Terkadang kita terlalu khawatir dengan takdir yang telah Tuhan tentukan untuk kita, selalu ada keraguan dibalik kepercayaan yang goyah.
Bagi seorang perempuan menemukan pasangan hidup memang tak mudah, ada banyak hal yang menjadi bahan pertimbangan. Salah satunya cara berpikir, bagaimana awak dan nahkoda bisa bekerja sama jika tujuan mereka saja tak searah.
"Kai," suara Ibu Kaila memanggil dengan lembut saat Kaila masih menikmati kegiatan bergelung dalam selimut. "Udah siang nak."
Kaila tak pernah menyangka jika Tuhan akan mengirimkan sesosok Orion untuknya, seorang Pria yang bahkan tak pernah Kaila khayalkan dalam mimpinya. Dulu saat usianya menginjak dua puluh lima, rasa khawatir merongrong mengisi hati.

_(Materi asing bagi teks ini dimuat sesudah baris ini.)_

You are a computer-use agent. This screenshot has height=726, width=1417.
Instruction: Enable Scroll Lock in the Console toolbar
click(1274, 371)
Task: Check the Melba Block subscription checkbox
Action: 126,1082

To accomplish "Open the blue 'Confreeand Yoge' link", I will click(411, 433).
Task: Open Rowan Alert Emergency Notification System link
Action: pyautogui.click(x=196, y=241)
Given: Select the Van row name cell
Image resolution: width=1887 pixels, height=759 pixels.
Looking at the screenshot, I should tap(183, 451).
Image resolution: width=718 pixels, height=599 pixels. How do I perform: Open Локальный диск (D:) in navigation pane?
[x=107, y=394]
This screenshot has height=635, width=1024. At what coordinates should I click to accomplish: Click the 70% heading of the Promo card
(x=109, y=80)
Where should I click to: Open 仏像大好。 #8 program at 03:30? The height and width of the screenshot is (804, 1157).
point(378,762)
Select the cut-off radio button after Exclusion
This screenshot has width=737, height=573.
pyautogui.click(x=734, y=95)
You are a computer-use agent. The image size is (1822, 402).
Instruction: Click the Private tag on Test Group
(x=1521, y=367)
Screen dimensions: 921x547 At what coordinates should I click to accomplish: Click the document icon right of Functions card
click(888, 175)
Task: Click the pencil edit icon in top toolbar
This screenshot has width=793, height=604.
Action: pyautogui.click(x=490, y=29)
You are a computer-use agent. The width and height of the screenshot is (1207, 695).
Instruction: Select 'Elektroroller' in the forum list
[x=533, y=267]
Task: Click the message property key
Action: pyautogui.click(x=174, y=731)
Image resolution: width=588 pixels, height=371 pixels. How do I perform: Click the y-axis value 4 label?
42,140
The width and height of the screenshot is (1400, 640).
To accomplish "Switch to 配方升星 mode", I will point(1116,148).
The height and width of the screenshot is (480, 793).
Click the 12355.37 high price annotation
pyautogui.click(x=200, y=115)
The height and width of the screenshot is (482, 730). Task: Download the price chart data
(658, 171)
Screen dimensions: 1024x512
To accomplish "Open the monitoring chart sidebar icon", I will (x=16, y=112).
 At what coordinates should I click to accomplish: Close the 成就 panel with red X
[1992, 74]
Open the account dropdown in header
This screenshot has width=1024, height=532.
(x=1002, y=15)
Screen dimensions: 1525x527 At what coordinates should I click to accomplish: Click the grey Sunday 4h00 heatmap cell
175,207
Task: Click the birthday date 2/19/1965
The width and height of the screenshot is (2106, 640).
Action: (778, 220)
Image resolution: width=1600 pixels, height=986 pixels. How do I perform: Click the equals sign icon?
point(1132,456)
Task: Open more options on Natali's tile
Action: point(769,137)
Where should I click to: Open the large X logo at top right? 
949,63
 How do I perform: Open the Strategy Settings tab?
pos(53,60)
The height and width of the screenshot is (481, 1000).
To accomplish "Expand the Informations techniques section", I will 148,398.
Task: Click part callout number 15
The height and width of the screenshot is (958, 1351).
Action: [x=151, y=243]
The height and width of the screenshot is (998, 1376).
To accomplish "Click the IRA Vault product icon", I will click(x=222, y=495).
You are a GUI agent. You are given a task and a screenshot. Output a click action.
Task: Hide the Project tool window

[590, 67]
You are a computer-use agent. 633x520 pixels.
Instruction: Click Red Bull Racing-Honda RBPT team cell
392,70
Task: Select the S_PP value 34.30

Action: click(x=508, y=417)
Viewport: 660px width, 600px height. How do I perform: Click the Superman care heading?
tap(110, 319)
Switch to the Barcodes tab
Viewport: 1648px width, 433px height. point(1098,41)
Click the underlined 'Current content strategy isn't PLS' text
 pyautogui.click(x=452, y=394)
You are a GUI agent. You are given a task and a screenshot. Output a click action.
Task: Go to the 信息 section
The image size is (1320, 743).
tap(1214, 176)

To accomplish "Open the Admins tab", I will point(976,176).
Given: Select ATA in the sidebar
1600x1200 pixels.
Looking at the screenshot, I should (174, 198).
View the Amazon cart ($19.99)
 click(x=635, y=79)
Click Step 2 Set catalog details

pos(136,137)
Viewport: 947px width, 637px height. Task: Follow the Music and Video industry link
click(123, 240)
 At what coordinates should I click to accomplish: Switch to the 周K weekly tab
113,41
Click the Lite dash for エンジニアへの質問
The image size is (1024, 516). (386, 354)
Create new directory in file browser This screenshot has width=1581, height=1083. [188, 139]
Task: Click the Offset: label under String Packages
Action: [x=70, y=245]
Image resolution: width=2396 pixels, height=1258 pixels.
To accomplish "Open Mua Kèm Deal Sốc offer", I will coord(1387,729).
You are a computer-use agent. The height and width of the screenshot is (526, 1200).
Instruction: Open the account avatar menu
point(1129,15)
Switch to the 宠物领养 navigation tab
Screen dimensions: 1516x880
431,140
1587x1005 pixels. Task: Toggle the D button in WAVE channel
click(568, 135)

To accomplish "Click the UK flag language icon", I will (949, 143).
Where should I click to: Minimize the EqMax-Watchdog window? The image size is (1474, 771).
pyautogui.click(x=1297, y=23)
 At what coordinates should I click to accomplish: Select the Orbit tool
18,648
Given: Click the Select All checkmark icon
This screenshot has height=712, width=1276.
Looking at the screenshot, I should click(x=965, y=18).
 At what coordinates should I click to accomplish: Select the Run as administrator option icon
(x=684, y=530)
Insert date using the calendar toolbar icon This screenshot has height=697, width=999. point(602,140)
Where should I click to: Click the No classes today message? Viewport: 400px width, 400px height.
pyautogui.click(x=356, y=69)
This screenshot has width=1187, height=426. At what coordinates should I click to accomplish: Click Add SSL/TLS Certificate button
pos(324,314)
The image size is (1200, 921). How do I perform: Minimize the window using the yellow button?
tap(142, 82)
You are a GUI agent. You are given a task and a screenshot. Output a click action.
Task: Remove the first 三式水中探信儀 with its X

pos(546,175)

Kapan ia akan menikah sementara kekasih saja tak punya? Banyak stigma orang di luar sana tentang perempuan dengan usia melewati batas dua puluh lima namun masih saja tak menemukan pasangan hidup.
Mereka selalu mengira jika perempuan baik-baik saja saat ditanya kapan akan menikah? Kenyataannya Kaila tak baik-baik saja, ada luka yang tergores setiap kali pertanyaan seperti itu muncul.
Kapan menikah?
Memangnya nggak bosan hidup sendiri?
Dulu saya umur dua puluh lima udah punya anak, lho.
Kapan kamu serius cari suami, kalau sibuk kerja kayak gitu.
Wanita karir biasanya memang punta ekspektasi tinggi terhadap pria.
Jangan nyari cowok yang sempurna, yang mau aja sama kamu. Yang penting nikah.
What the hells going on?
Kita menikah bukan untuk membungkam pertanyaan dari mereka, dulu Kaila sempat dilanda krisis kepercayaan diri karena belum menikah diusianya yang sudah menginjak dua puluh lima.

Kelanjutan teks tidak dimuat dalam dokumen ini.